Tere Tavares
Só o que se ousa enxergar se torna visão.
O que da outra parte pende em reflexo, não é senão o próprio rosto visto do exterior, a recolher a imagem que, por desconhecimento, aludiu única.
Enquanto eu me pergunto em qual canção estou. Um selvagem brilho reparte o chão macio. Como se reproduzisse o som do mar.

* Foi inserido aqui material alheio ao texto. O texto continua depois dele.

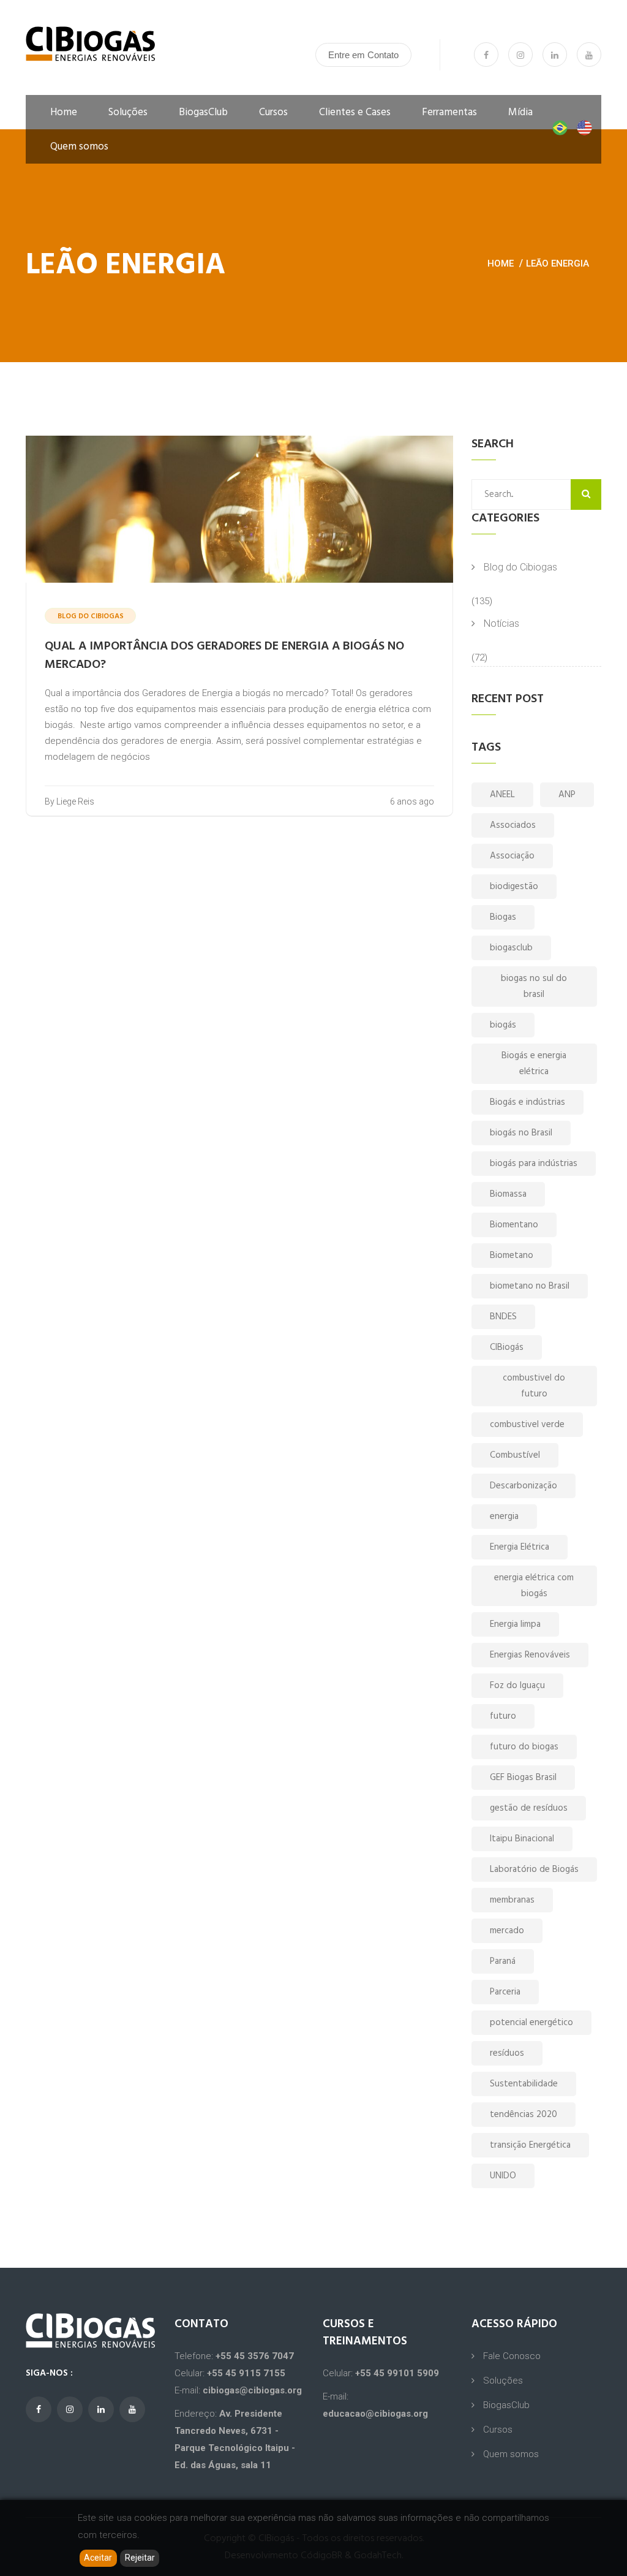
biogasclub (511, 948)
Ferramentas (449, 112)
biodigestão (514, 886)
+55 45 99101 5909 (397, 2373)
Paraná (503, 1961)
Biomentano (514, 1225)
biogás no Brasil (521, 1133)
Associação (512, 856)
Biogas (503, 917)
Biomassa (508, 1194)
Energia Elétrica (519, 1547)
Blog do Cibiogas (520, 567)
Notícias (501, 623)
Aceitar (98, 2558)
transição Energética (530, 2145)
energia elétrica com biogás (534, 1585)
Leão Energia (557, 263)
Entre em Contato (363, 55)
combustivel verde (527, 1424)
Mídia (520, 112)
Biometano (511, 1255)
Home (63, 112)
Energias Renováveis (530, 1655)
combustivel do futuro (534, 1386)
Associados (513, 825)
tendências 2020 (523, 2114)
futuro (503, 1716)
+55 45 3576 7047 (255, 2356)
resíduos (507, 2053)
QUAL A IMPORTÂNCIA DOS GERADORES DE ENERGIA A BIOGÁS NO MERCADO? (224, 655)
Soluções (128, 112)
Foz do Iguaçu (517, 1685)
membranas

Uma verdade, para mim, inescapável: de artistas, talvez, tenhamos apenas a alma. A capacidade de nunca perdermos a magia.
Há um sentir que dança e não duvida dos teus motivos. Não te retraias diante de nenhum interdito. O que te desloca em direção à criação evidencia todo um sistema de vida. Da limpidez das nuvens de outrora. A chuva de bailarinas dentro do quarto. A magia fixa das colinas. O que passa despercebido. O que passa ao de leve. O banal sem ser comum. O extraordinário que vive na inocência de todas as coisas.
Natureza morta. Esse conjunto não natural. Esse emaranhado estático e desértico. Crava pedras agudas no azul escasso do céu. Quanta ironia salta dessas flechas nocivas à vida. Quanta evasão nos corações que não batem mais. Anda pelo frio tu que açoitas o carinho das noites. Sem alma. Sem flama. Sem nunca mas ouvir o verde.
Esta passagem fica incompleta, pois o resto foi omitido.